« Matiti nazo bwaka » annonce un pousse-pousseur. Comprenez en français, « Je vous décharge les immondices ». Le pousse-pousseur continue avec ce crie qui s’imprime assez facilement, parce qu’il y met du rythme. Il sillonne les rues de la commune de Kasa-vubu, quartier de Kinshasa, capitale de la République démocratique du Congo.
Ce pousse-pousseur a déjà ramassé d’autres déchets. Ils sont nombreux, ces éboueurs à Kinshasa, la capitale congolaise. Ils ramassent les saletés dans les ménages et vont les déverser dans décharges publiques. Certaines sont dans les rues et proches des maisons d’habitation. L’odeur qui se dégage est nauséabonde. Rencontre avec les éboueurs dans les rues de Kinshasa. Ils déchargent les familles de leurs poubelles.
« Il n’est pas question que l’on assimile ma personne aux détritus que je suis sensé débarrasser de la ville. Personne ne fait l’effort d’aller jusqu’au bac à ordures. Les gens jettent tout par terre sans considération pour le travail que nous faisons. Je fais des kilomètres avec les déchets, sans protection possible et je suis fier de mon boulot », a déclaré Samy Nkonde, trentenaire et éboueur à Kinshasa.

Eboueur faute d’emploi
Parmi les éboueurs, certains le deviennent parce qu’ils n’ont pas de choix ou faute de perspective. Marc Mamba, 27 ans, également éboueur à Kinshasa en plein service, surprend. « J’avais juste besoin d’un chariot pour surmonter une situation difficile de ma vie. Je suis gradué de l’ISTA (Institut supérieure des sciences appliquées). Mais avec ce boulot, je me retrouve avec pas moins de 40.000 FC (équivalent de 20 USD) par jour », a déclaré Marc. Interrogé sur les lieux des dépôts de ces immondices collectés, il a déclaré que pour chaque chariot, un éboueur est obligé de payer 3.000 FC(1,5 USD) aux sites requis par l’autorité urbaine. Cet universitaire confie être dans ce travail parce qu’il ne trouve d’embauche qui corresponde à sa formation d’ingénieur.

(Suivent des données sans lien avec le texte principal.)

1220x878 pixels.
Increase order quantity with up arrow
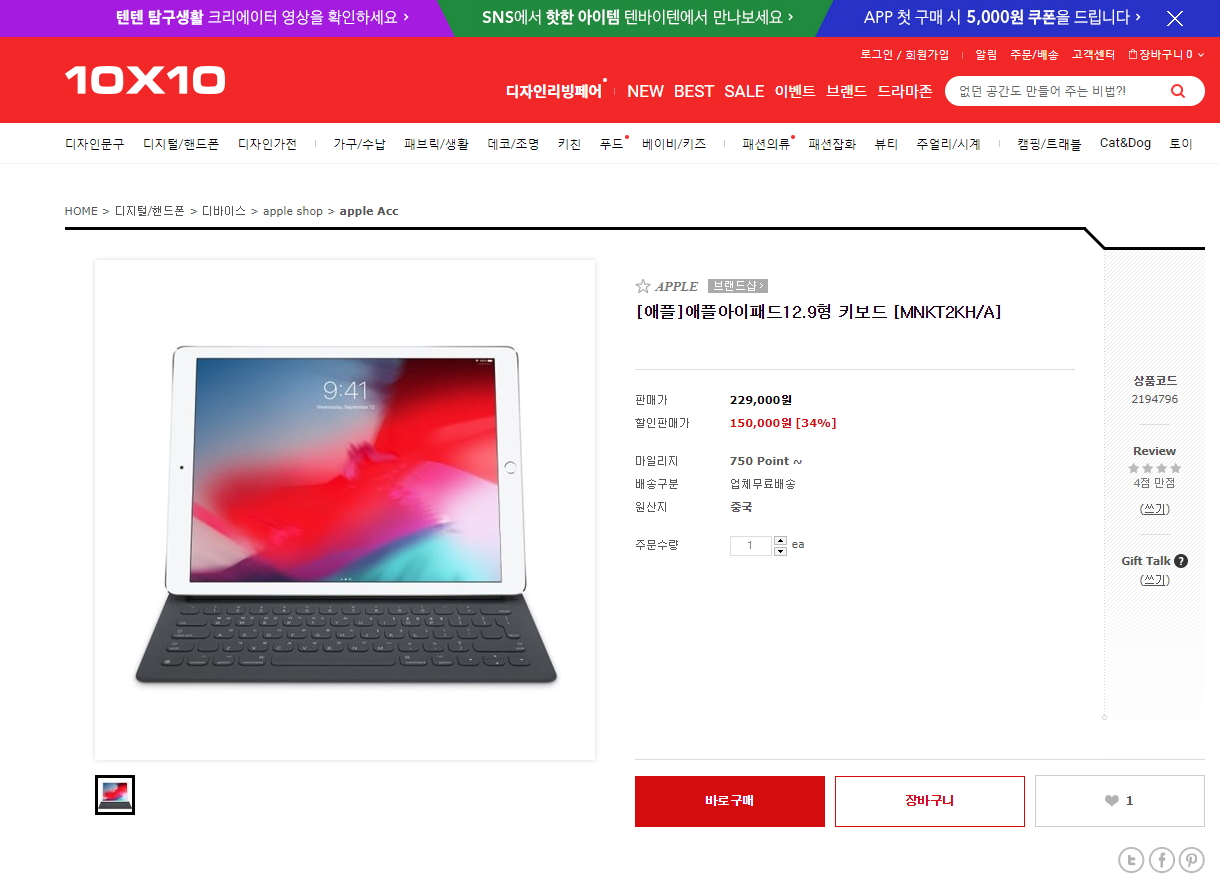[x=780, y=541]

Glody est agent d’une société dénommé « Poussa ». L’entreprise emploie les éboueurs. Glody confie être assidu à son travail d’éboueur et travaille tous les jours excepté dimanche de manière assidue de 7 heures à 17 heures en évacuant des immondices. Une tâche laborieuse lorsqu’on considère l’étendue de l’agglomération de Kinshasa.

Difficile de vivre à côté des décharges publiqu
En revanche, la population environnante des différentes sites subit les affres des maladies de toutes sortes. Tel est le cas à Saio, un site des dépôts des immondices à Kinshasa. « Nous sommes exposés à des maladies diarrhéiques, du paludisme et de la fièvre typhoïde avec ses odeurs des détritus. La meilleure des solutions serait de changer ce site », s’inquiète Fiston Mazinga, un résident de la capitale congolaise.
Samuel Mabwati dit son « ras le bol auprès des autorités locales par rapport à ces immondices collectés dans les rues de Kinshasa et nous qui subissons les retombées ».
« C’est de l’incivisme de certaines personnes qui préfèrent jeter les ordures par terre à côté du bac parce qu’elles le font étant assises dans leur véhicule au lieu de se donner de la peine de descendre, nous avons la peine de respirer ici », affirme Tony, un résidant de la ville. Il ne faut même pas parler des déchets qui sont jetés à travers la ville alors qu’il y a une campagne en cours dénommée « Kinshasa bopeto » (Kinshasa propre). Il y a encore du travail pour assainir la ville et améliorer les conditions de travail des éboueurs.